Monday, November 10, 2008

Watering For Victory

It never ceases to amaze me when you stick a little seed pod in some dirt and do nothing more than add water from time to time, and then you see it sprout, just like that. I've seen quite a bit of sprouting action in our dirt beds over the past few weeks.The beans are already substantially larger, one weekend after I photographed them and they are climbing like crazy. add a little water and up they go. I put that bed under the stairs so I could run string down to them to make a trellis. They seem to be thriving in partial Florida sunlight. Lettuce is another plant that supposedly needs less heat so i stuck that bed on the north side of the house, and with a mixture of lettuce plants and seeds we are seeing solid progress:
They suffered a bit when cool north winds were honking across the Keys last week but they are recovering nicely. When I first started pondering how to grow vegetables in this unlikely place I was pretty much stumped by the lack of soil. I talked with Lisa who told me she had thrown together some raised beds with 1x8 planks and a plywood floor. So at her direction I did the same.
We put cauliflowers, tomatoes and strawberries in the third bed with a good deal more sunshine on it because it's on the south side of the house, still shaded a bit by the coconut palms. In the pot I planted a pomegranate tree i got for my birthday. I also got a ripe pomegranate which I am hoarding... The avocado tree was looking poorly when we got it home with nasty lesions on the leaves but Home Depot sells some miracle concoction that they claim is organic (aren't we all, nowadays?) and it seems to be doing much better: The largest bed is five feet by four feet and has a wide mixture of experimental plants. We kind of wanted to see what would grow and how, so we threw a bunch of seeds and plants and up they came, including eggplant, cucumbers, onions and and broccoli I think. They seem to be doing fine:We put some more tomatoes into pots, threw in a ring of cilantro and watched them grow...Lisa gave us two pineapple cuttings so we stuck them in some pots and they are growing like gangbusters, and finally we potted a Key Lime, a mango and a pink lemon tree and they are doing nicely as well.

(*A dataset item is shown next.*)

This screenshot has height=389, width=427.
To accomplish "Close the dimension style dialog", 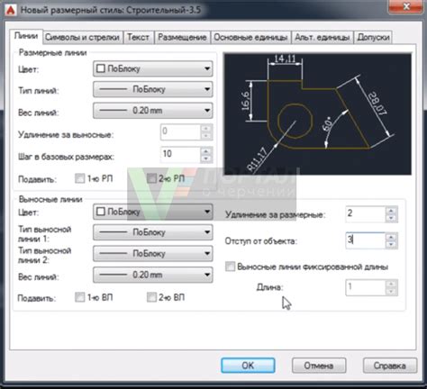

I find it mildly amusing that now after years of swearing off it i am once again come full circle and I can be found afternoons before I go into work, checking for weeds, watering and talking to the plants in an earnest effort to get them to grow. Victory Garden indeed, these are seeds cast in most unlikely soil, to paraphrase the Good Book. But they are growing, for now, with an apparent lust for life.Gratuitous Bonneville photograph, under the house.